As with cellphones, mining touches most aspects of our daily life – when you build your home, use your laptops, take your car to work, or even protest against mining. Clearly, we cannot live without mining. Medicine has a very important role in our lives it cure our sicknesses, but did you know that medicine are made up in minerals. Same as the liquids we drink every day the automobile is composed of an abundance of industrial minerals. Constructing building needs concrete, concrete pavement is composed of cement & aggregate.
All of the various kinds of paper are filled with and use limestone, sodium sulfate, lime and soda ash in the processing. It’s sad to know that only few people realize the important role that industrial minerals play in our everyday lives. Mining is not harmful to our natural resources if we just only know how to maintain, control & take care of it. Minerals are like other natural resources it is limited and it can be exhaust. It exists in our everyday living & we can’t live without it that’s the reality. What are the alternatives to the use of mineral land?

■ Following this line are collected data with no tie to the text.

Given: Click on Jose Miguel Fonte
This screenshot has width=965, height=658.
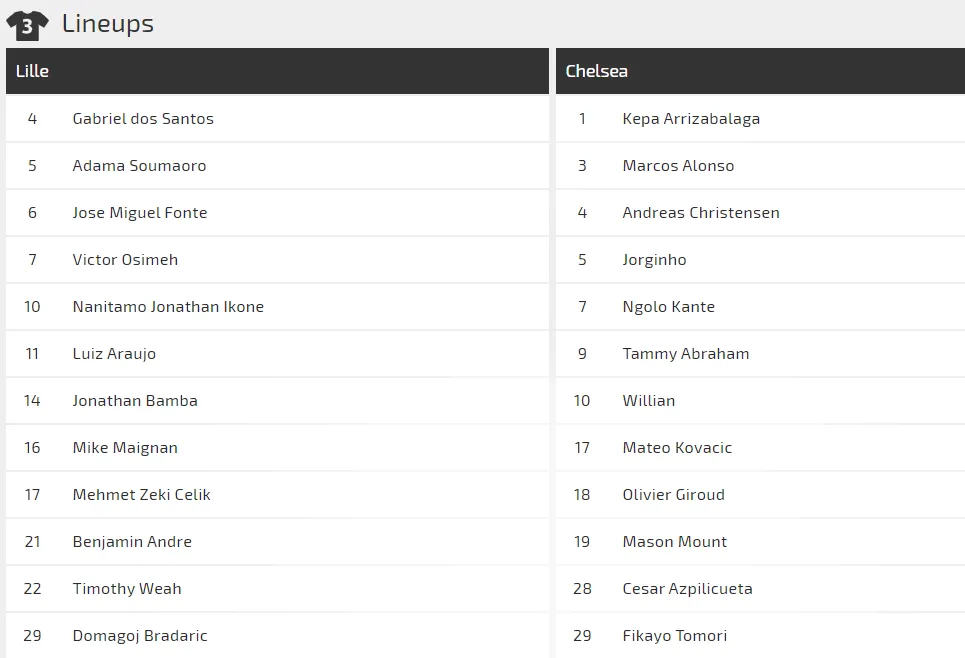Looking at the screenshot, I should 140,213.
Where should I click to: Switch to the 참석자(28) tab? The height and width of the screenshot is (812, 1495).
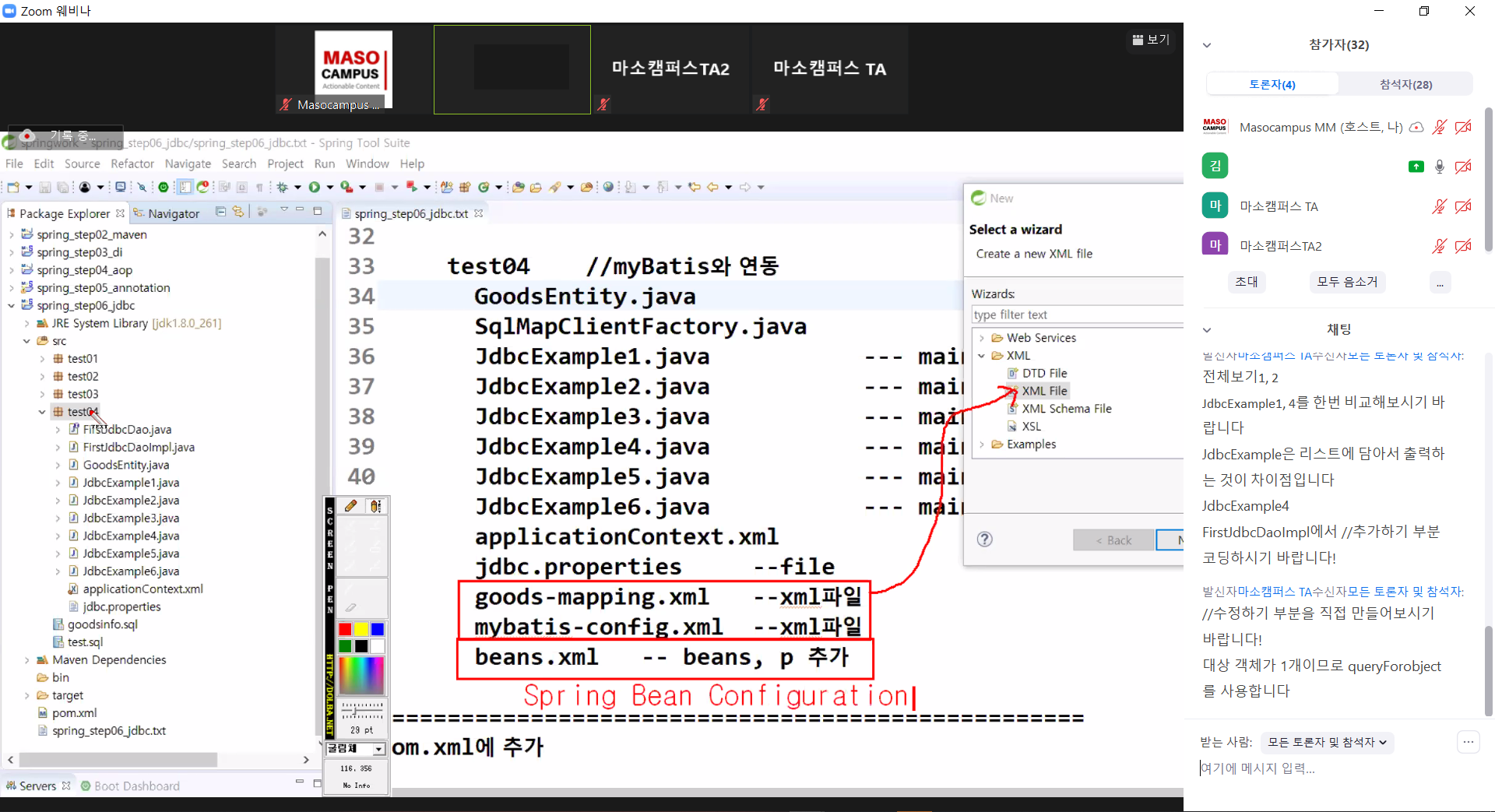pyautogui.click(x=1405, y=84)
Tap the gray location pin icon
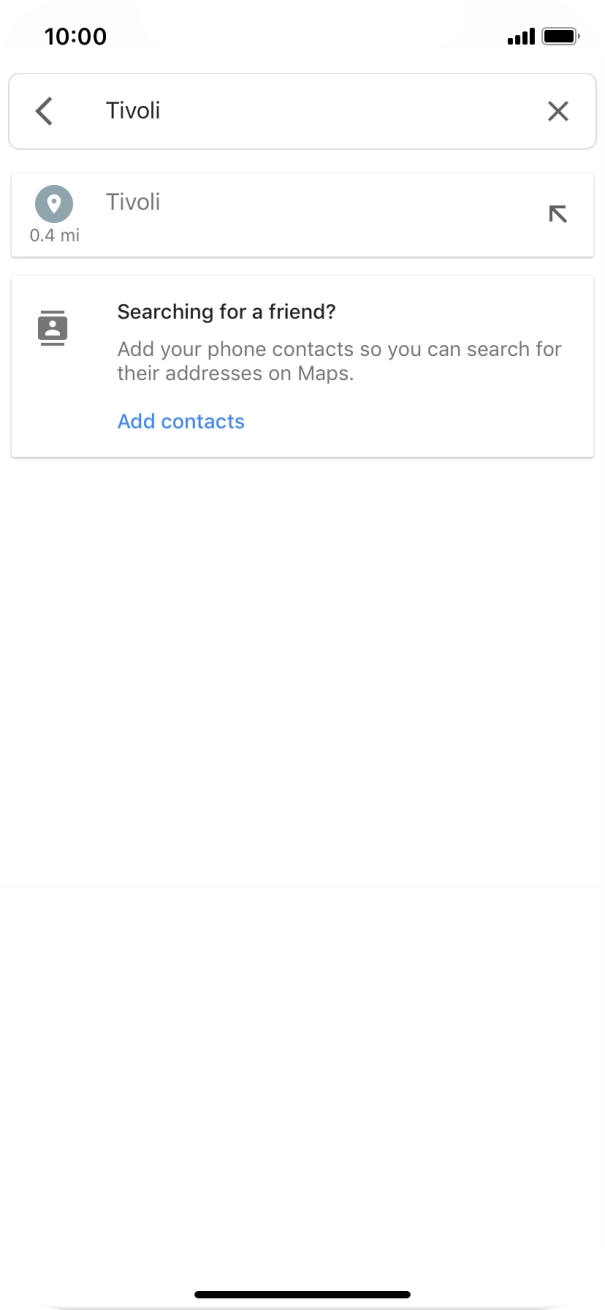This screenshot has width=605, height=1310. point(54,204)
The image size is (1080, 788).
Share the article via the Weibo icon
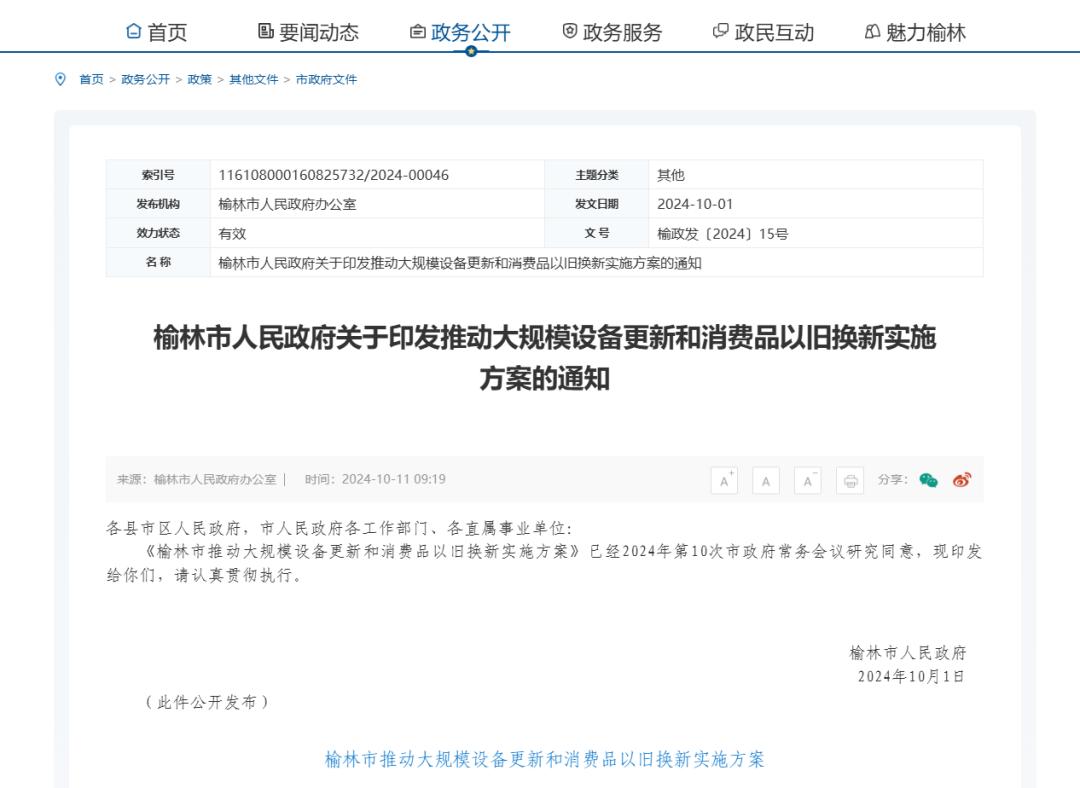962,480
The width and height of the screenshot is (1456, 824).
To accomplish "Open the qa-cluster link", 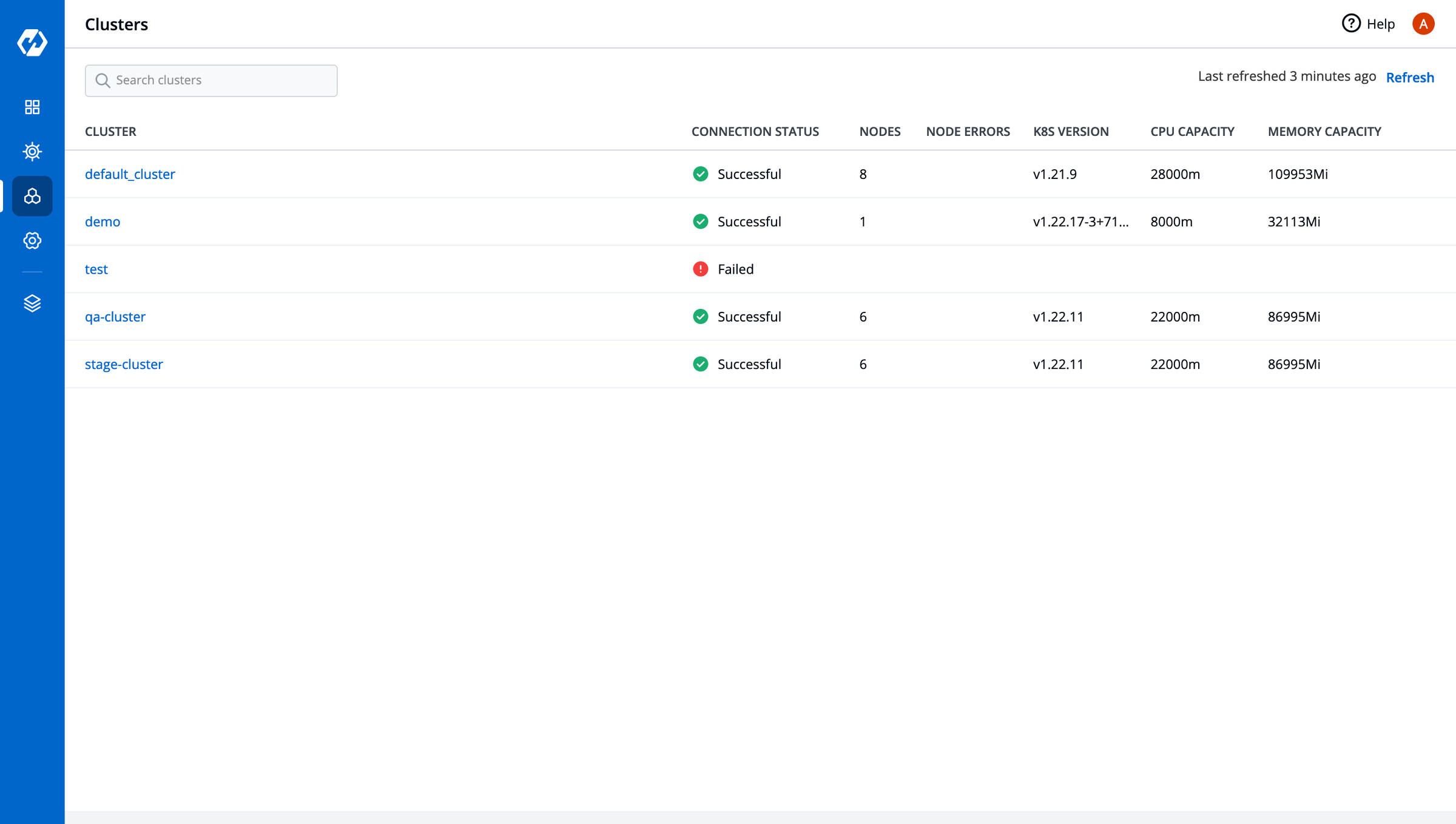I will (x=115, y=317).
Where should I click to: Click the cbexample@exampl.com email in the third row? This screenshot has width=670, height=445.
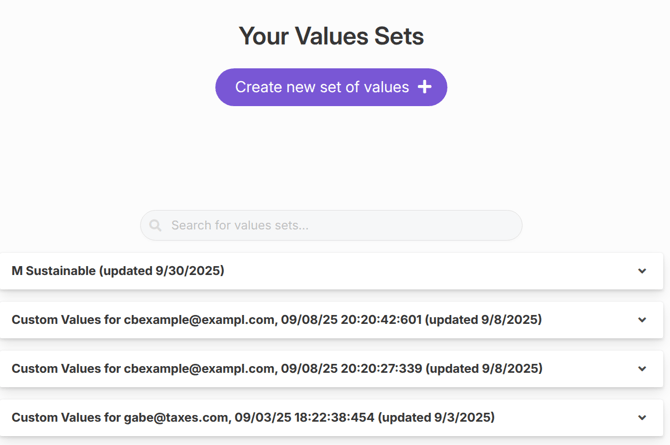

Tourism is certainly an option to consider. However, most mining sites are not ideal for tourism. For example is the mines in Padcal and Surigao are hardly suitable for tourism simply because they don’t have the features of an attractive tourist site. And even if tourism were possible, we must ask: Are the expected returns from tourism comparable to the benefits which mining can provide? Another suggested land use is agriculture. I’m a believer in the potential and need for agriculture in this country. I consider the imperative of feeding ourselves as an urgent national priority.
But again, most mines are situated in areas that are inhospitable to agriculture. The land is often too steep, too arid or too mineralized for agriculture to prosper. Can you live without your cell phones, internet, laptops or even your tablets? Can you walk Manila to Baguio or can you swim in the sea just to cross with it? Can you walk outside without your gorgeous and expensive bags & clothes? If your answer is NO then you are willing to have industrial minerals in the world. As we all know every advantage there comes disadvantages and vise versa of it.
But having a civilized country damaged our natural resources because it starts the noise pollution, pollution and other resources concerns which cause to the global warming. I am a pro to mining but it doesn’t mean that I am insensitive to our natural resources. I am very familiar to the situation of our natural resources today, mining is very helpful to us but we don’t need to abuse it. Mining also helped our country to be civilizes and improve our economy. Our country has enough laws to address concerns in most areas of our lives. The problem has always been enforcement and implementation of such laws.
But our industry is not perfect, and could benefit from improvements. Mining is not the enemy. Poverty is. The lack of means, the lack of the most basic necessities, the lack of opportunities, the lack of choices – for far too long, in far too many places – these pernicious inadequacies have plagued our people. Yet the supreme irony is that, in the midst of all this poverty, lie some of the world’s richest natural resources, a gift of providence for our people to make use of – not abuse. It really is as simple as this – where poverty persists, small scale mining continues.